A l’occasion de cette consultation médicale, votre médecin complétera le questionnaire de prise en charge en indiquant l’orientation thérapeutique, simple ou double, pour laquelle la cure est demandée en fonction de l’affection dont vous souffrez et vous le remettra pour l’envoyer à votre centre de Sécurité Sociale.

 

La cure thermale pour 2 orientations thérapeutiques différentes

Il est possible pour un patient de traiter deux pathologies différentes lors d’une seule cure thermale. Votre médecin doit alors vous prescrire une cure traitant les deux orientations thérapeutiques.

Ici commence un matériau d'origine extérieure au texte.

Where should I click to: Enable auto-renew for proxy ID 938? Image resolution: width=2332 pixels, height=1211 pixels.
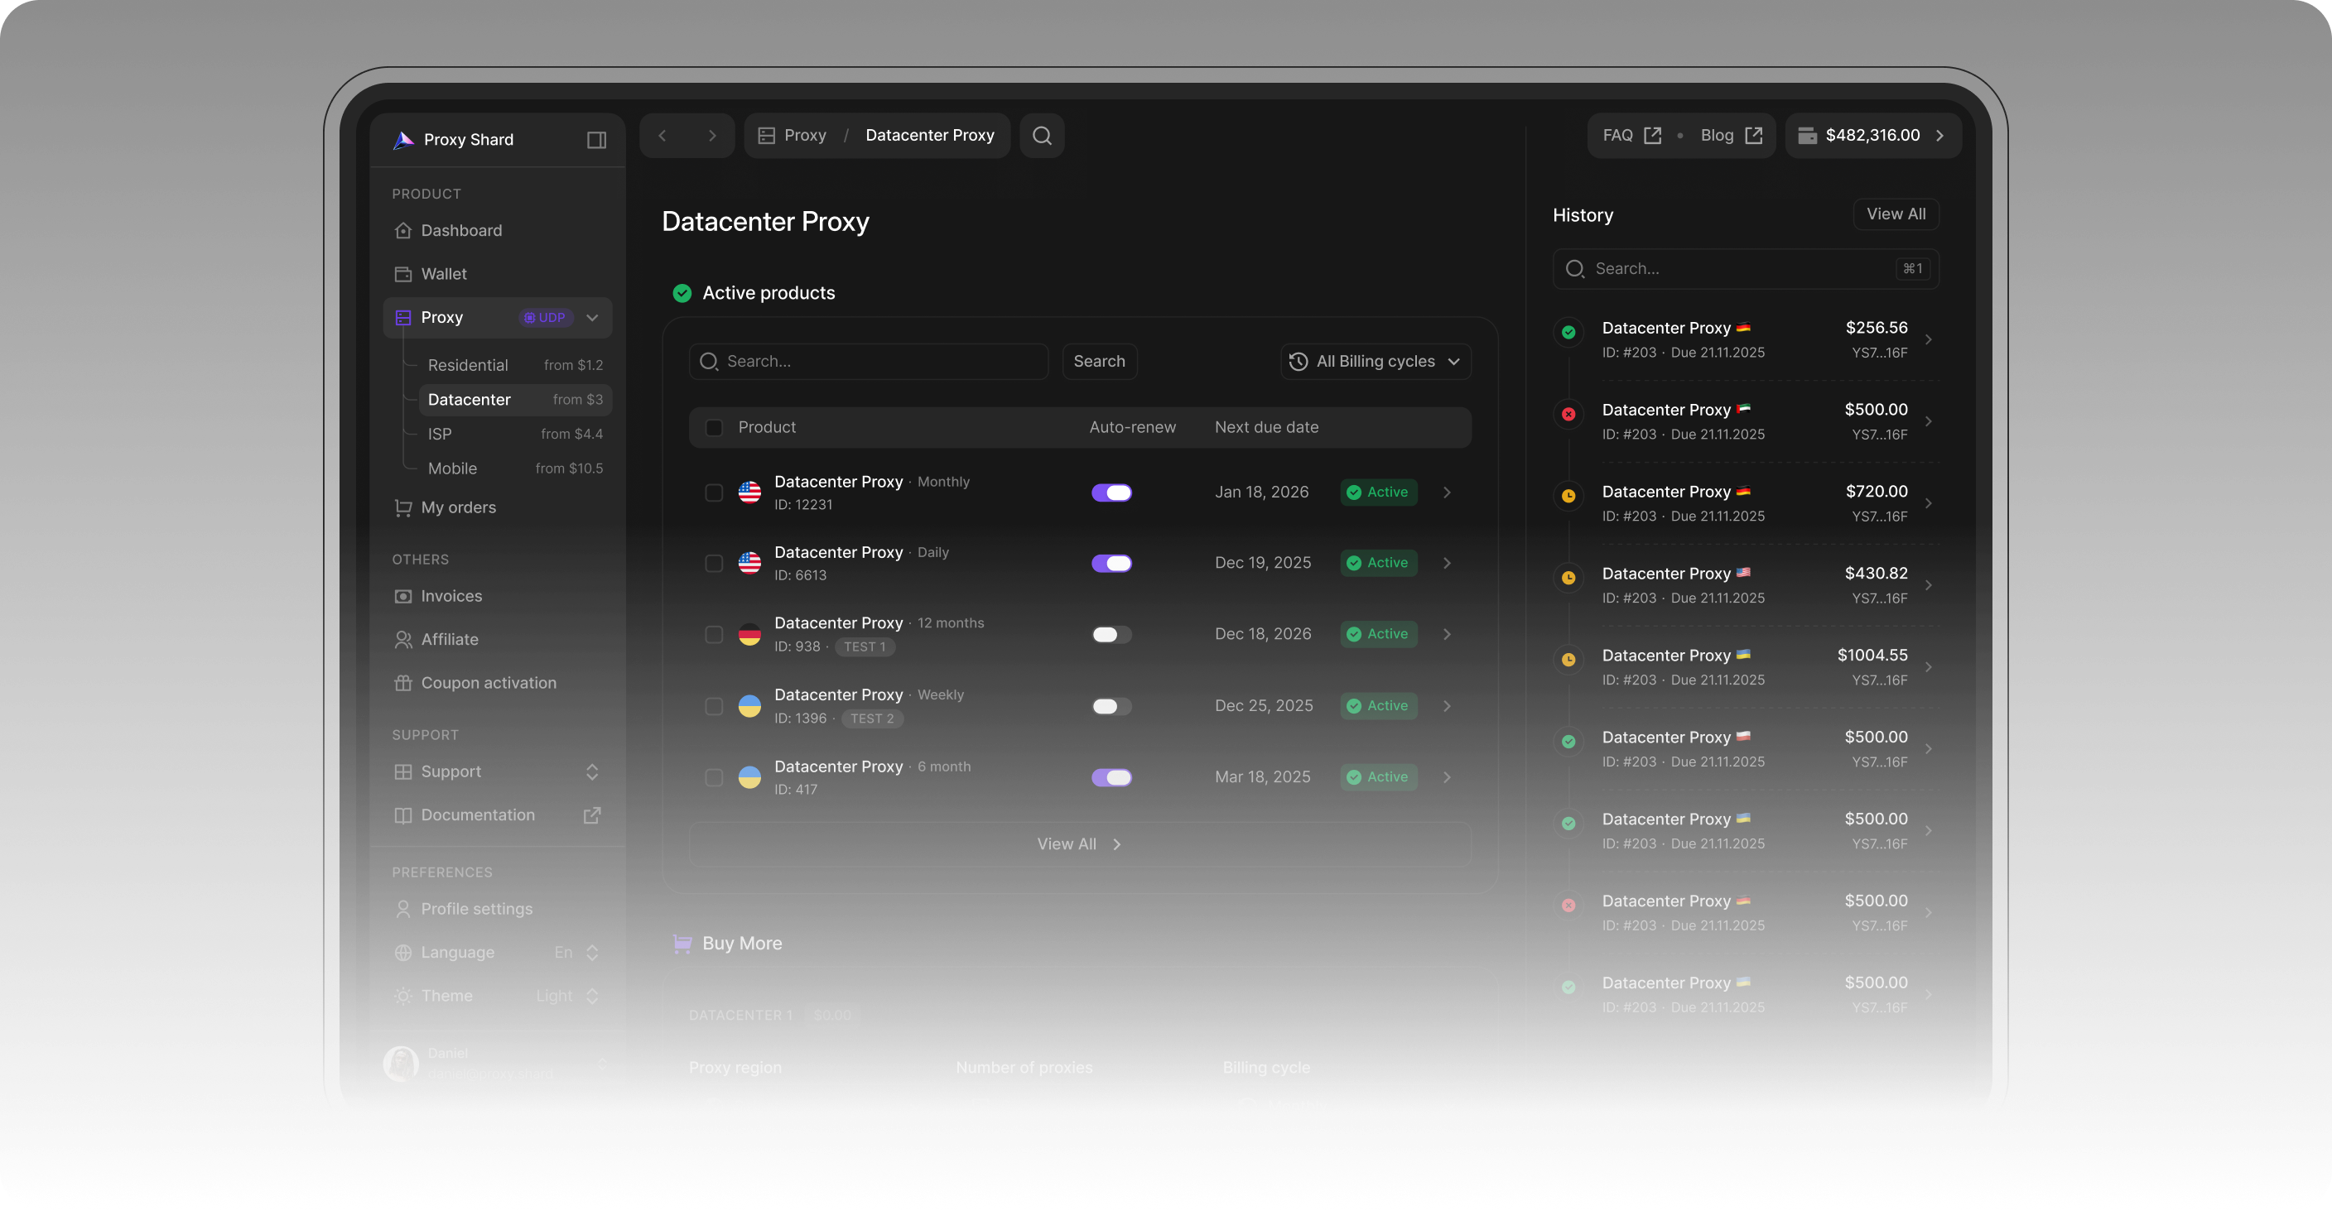click(1111, 634)
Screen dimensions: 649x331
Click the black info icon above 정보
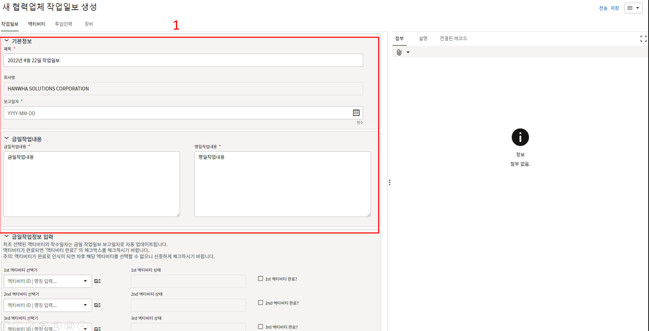(520, 137)
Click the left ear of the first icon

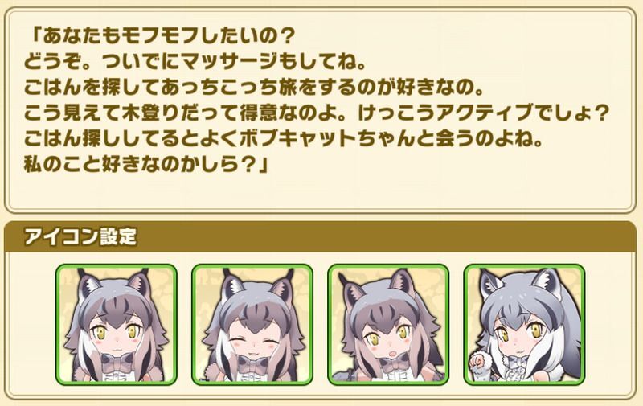click(x=88, y=284)
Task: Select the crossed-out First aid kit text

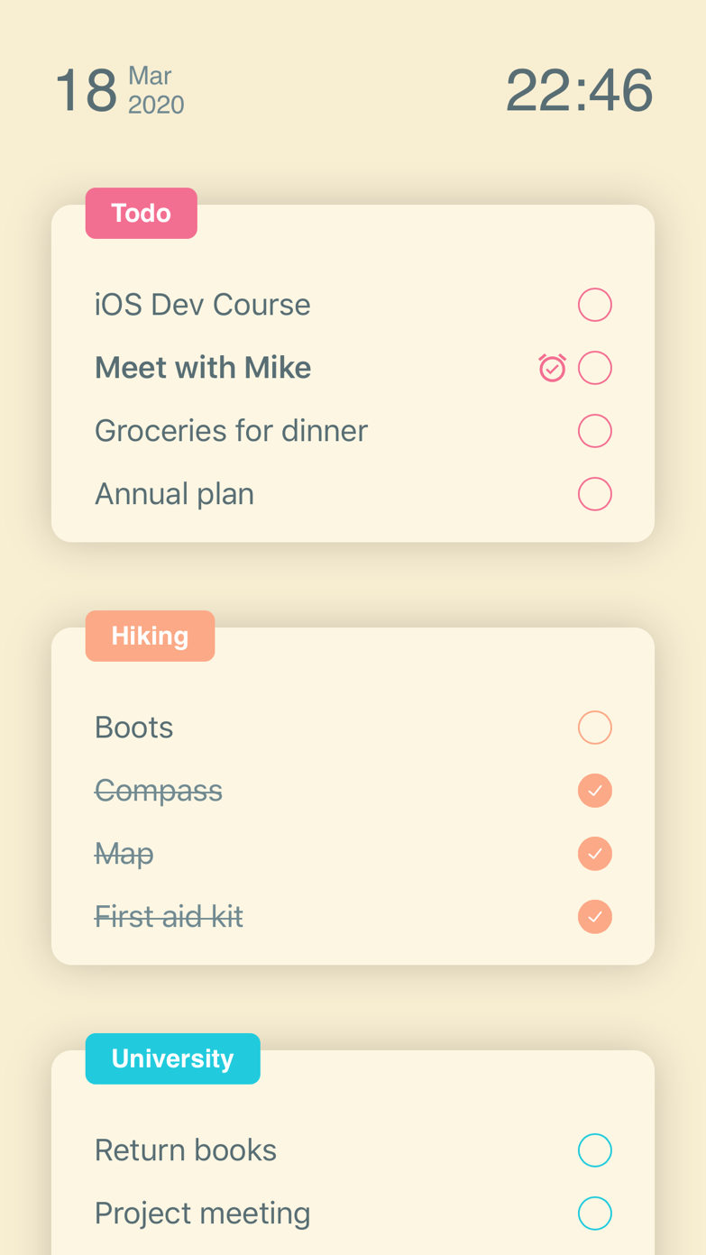Action: pos(170,917)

Pour trouver la station thermale qui traite vos différentes pathologies, rendez vous sur la liste des stations thermales.

 

Conditions particulières à respecter :

De plus, un certain nombre de conditions liées aux soins et à l’établissement thermal doivent être respectées pour que la cure soit prise en charge.

En effet, la Sécurité Sociale ne rembourse qu’une seule cure thermale par année civile et par affection. La prise en charge d’une cure thermale par l’Assurance Maladie n’est valable que pour l’année civile en cours. Si celle-ci est accordée en fin d’année, il est cependant possible pour le curiste d’effectuer la cure en début de l’année suivante.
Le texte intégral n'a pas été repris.